(Supplied records Opens)

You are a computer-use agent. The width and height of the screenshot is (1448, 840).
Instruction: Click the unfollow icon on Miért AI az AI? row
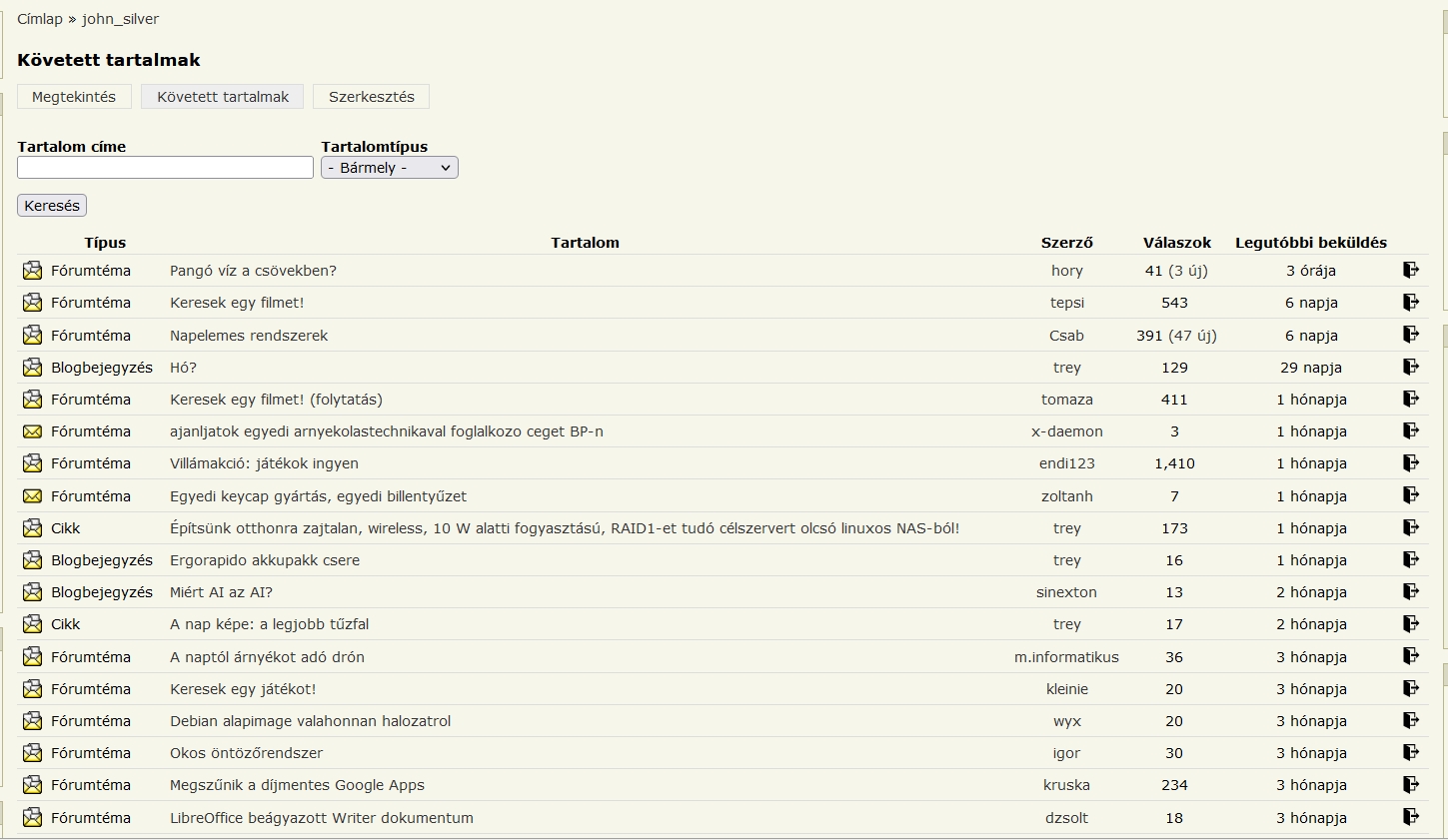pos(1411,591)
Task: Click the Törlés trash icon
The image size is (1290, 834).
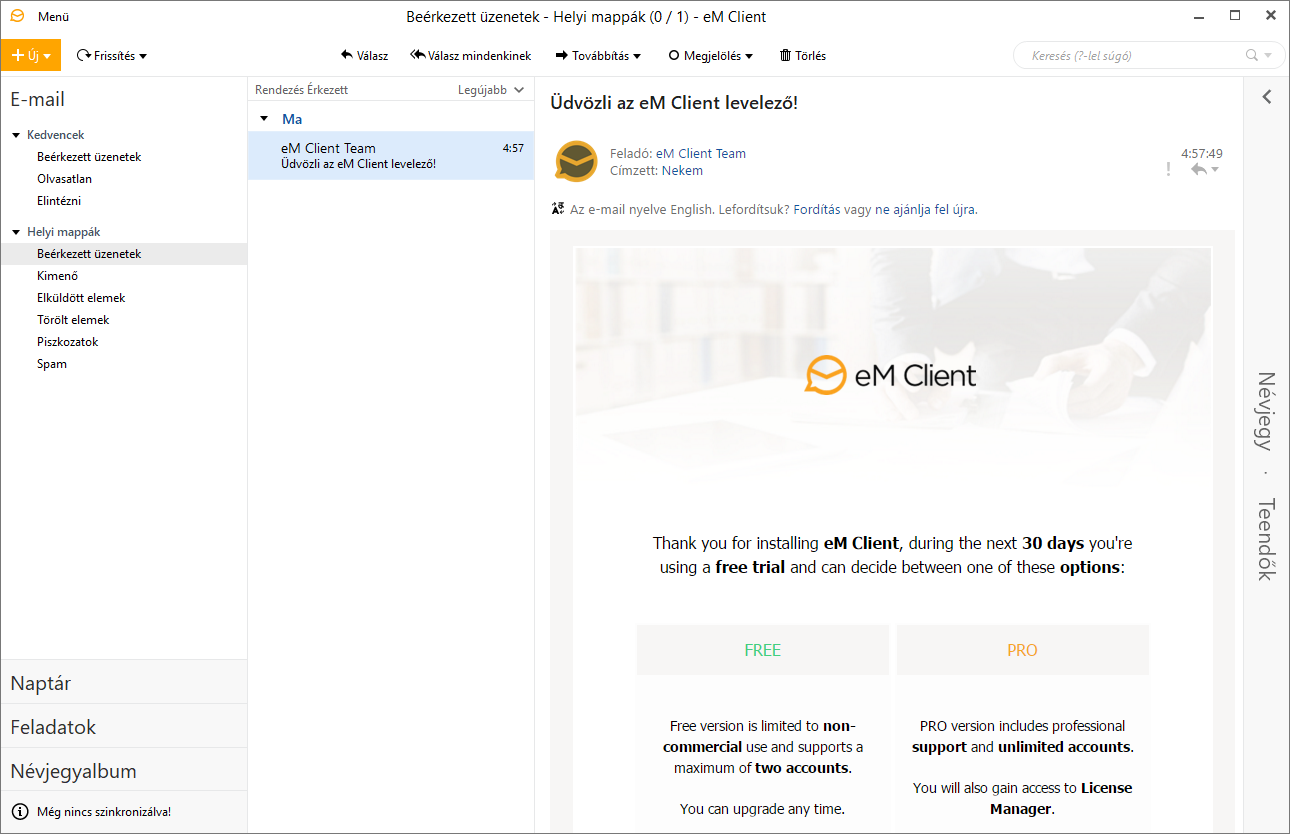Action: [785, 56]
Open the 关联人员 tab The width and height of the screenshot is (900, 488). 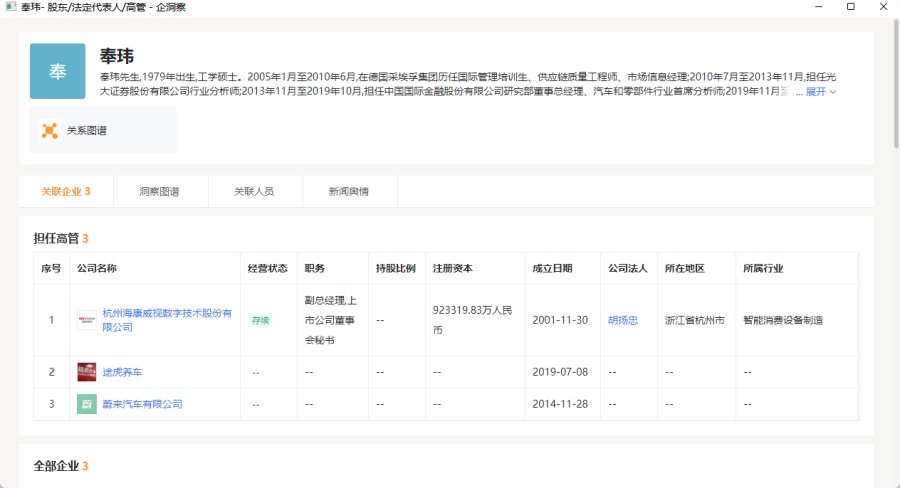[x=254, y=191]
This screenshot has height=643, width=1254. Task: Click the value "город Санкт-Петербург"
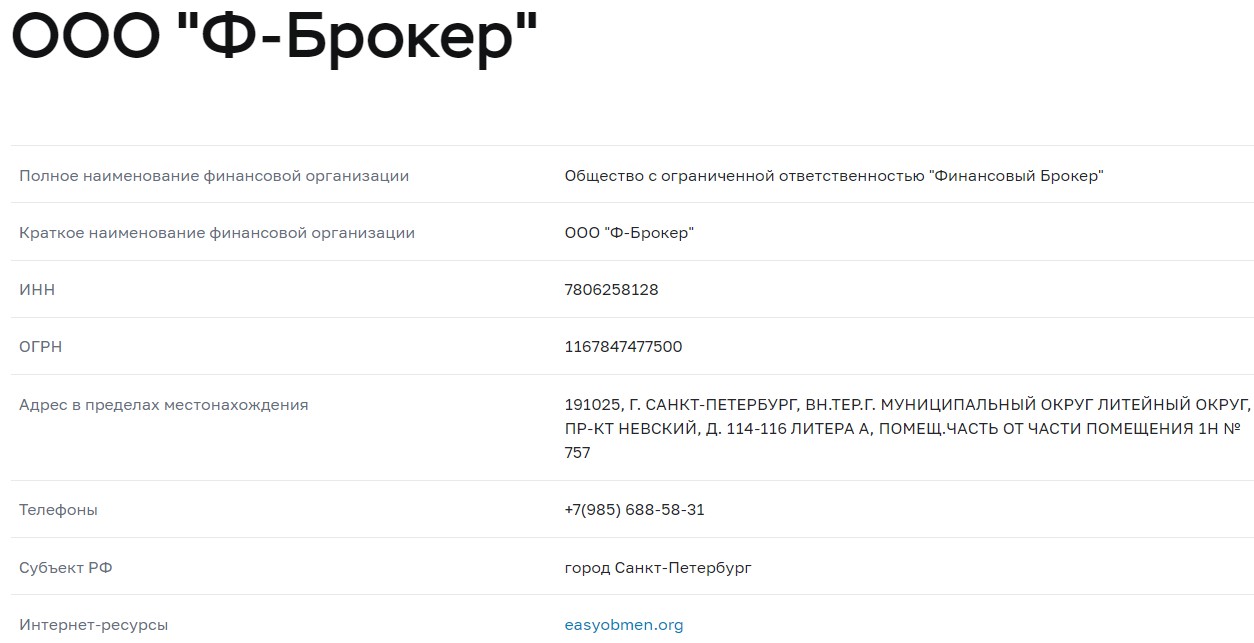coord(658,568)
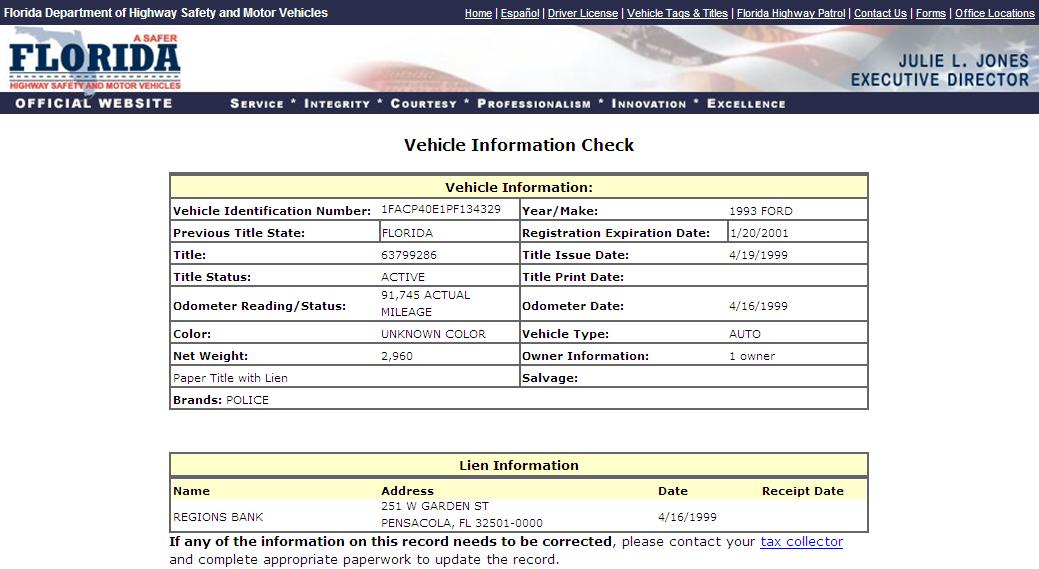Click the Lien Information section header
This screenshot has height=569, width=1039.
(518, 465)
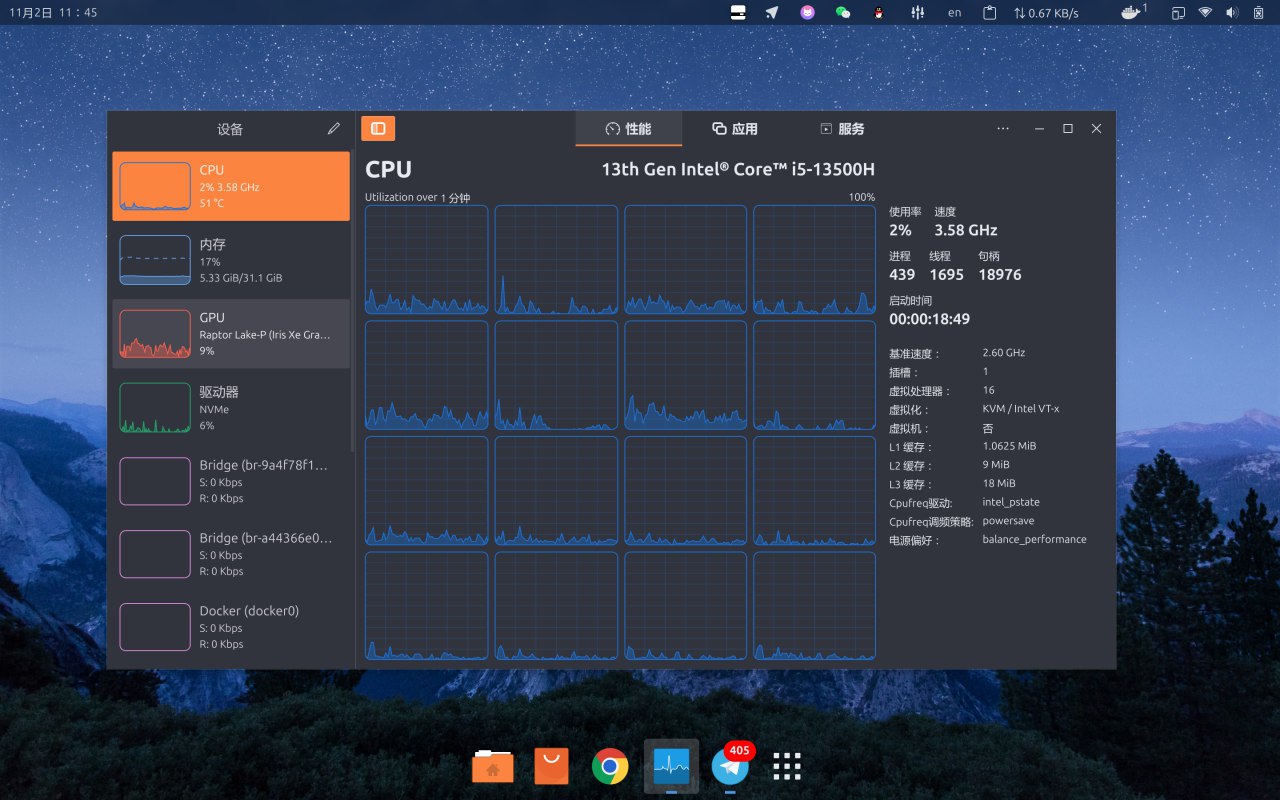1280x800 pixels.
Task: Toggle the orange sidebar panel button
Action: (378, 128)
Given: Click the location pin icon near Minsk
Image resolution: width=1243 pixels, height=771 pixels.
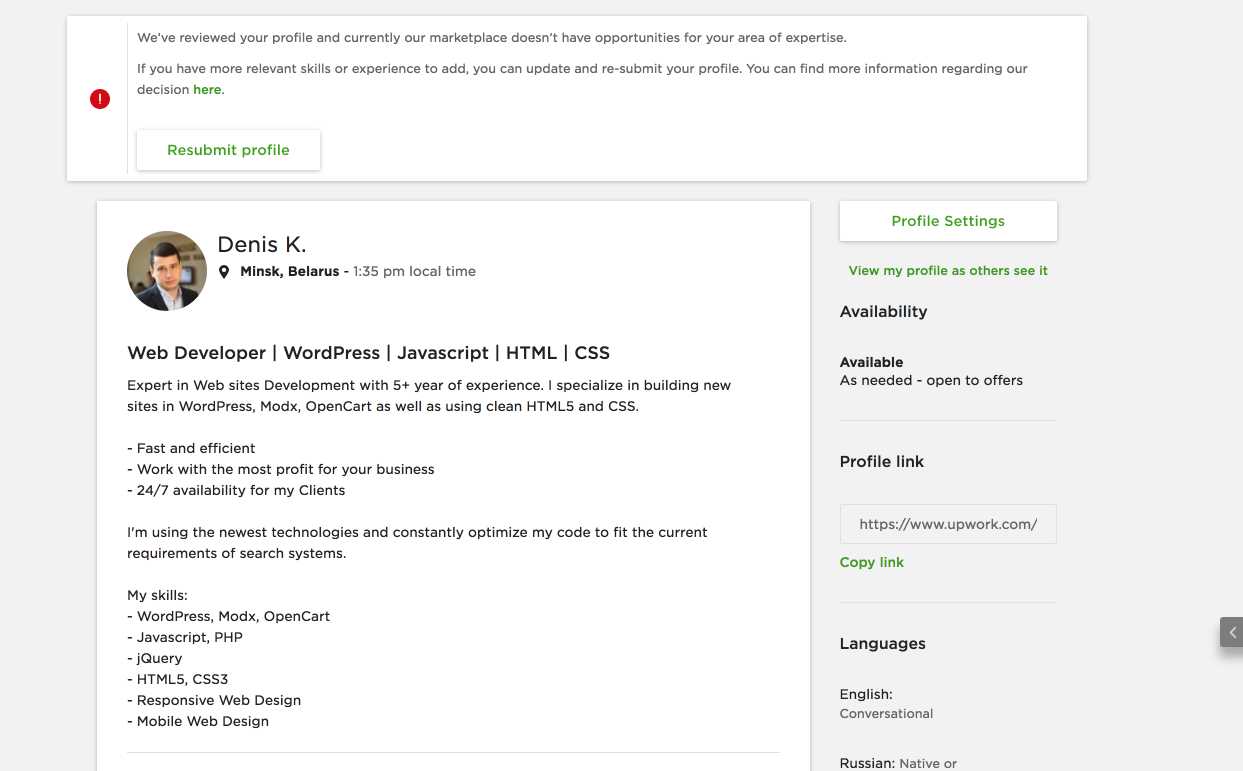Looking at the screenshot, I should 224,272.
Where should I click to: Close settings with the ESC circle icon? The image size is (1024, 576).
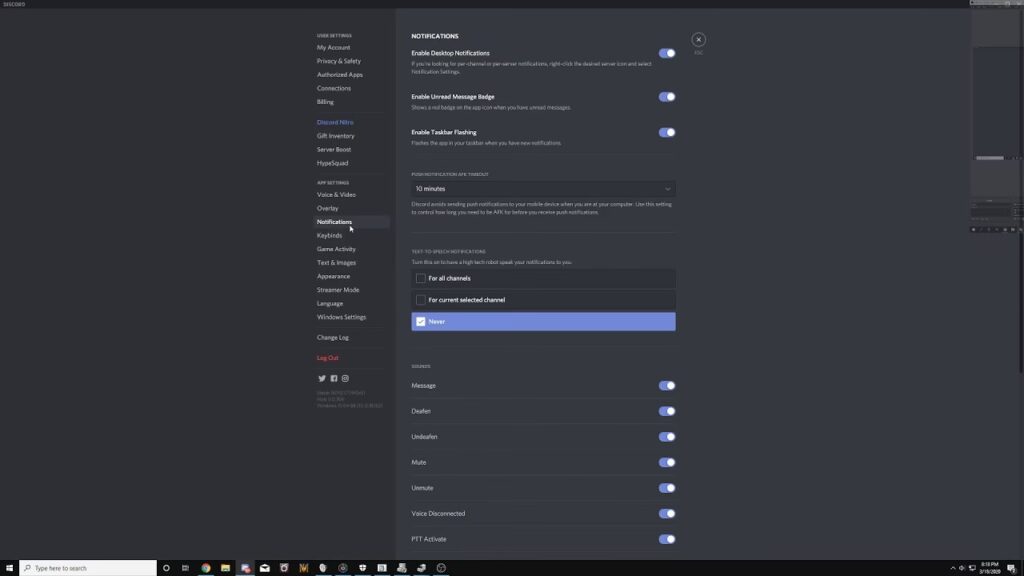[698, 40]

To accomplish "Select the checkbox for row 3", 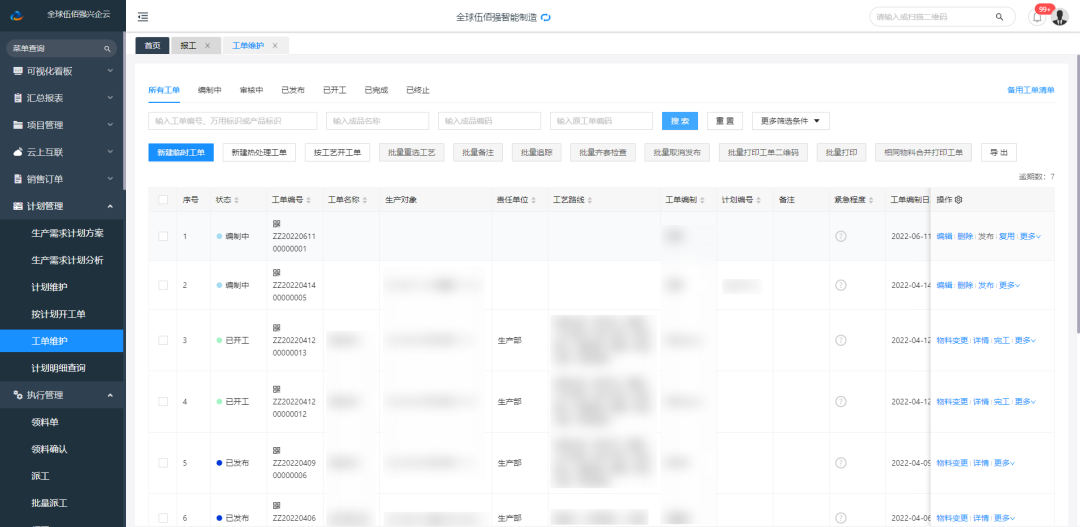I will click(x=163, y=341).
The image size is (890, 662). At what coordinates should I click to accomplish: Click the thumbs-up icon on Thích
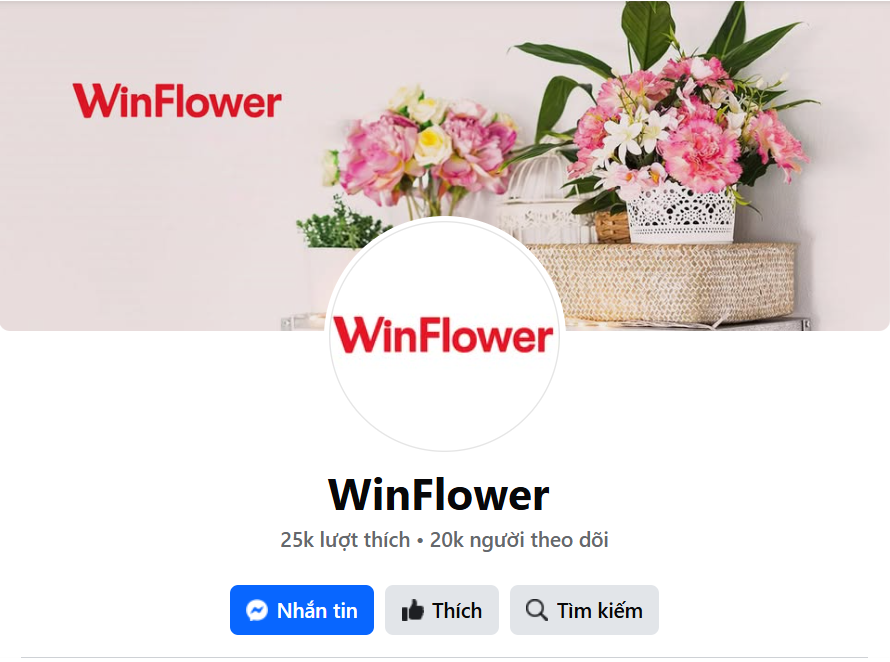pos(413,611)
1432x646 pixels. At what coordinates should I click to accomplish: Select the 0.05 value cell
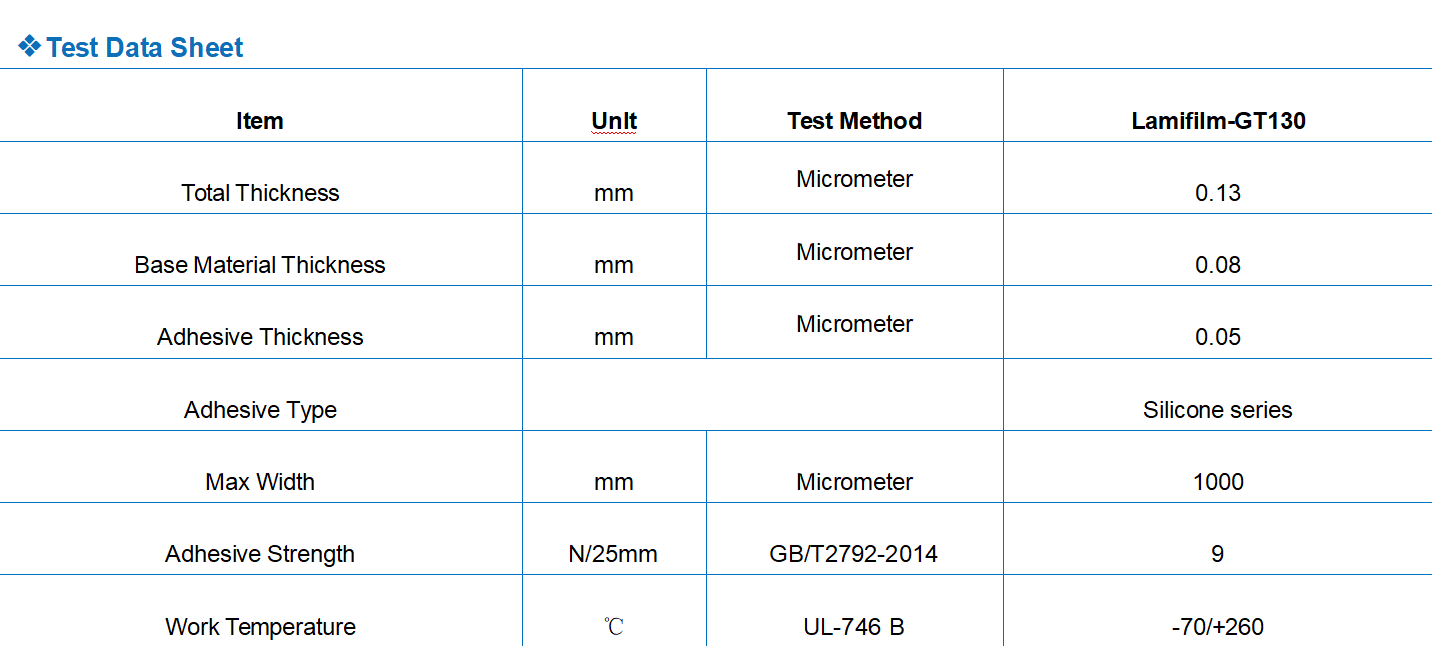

(Supplied records Closes)

▸ What this task involves
Could you transcribe exactly the entries above, but only the lines from the one with "This screenshot has height=643, width=1254." through the one with "Given: Click the location pin icon near Minsk", and without pictures?

▸ Written answer
This screenshot has height=643, width=1254. Task: Click the value "город Санкт-Петербург"
coord(658,568)
Click the Lien Information section header
This screenshot has height=569, width=1039.
(518, 465)
1280x800 pixels.
Task: Toggle the orange sidebar panel button
Action: (378, 128)
Given: Click the location pin icon near Minsk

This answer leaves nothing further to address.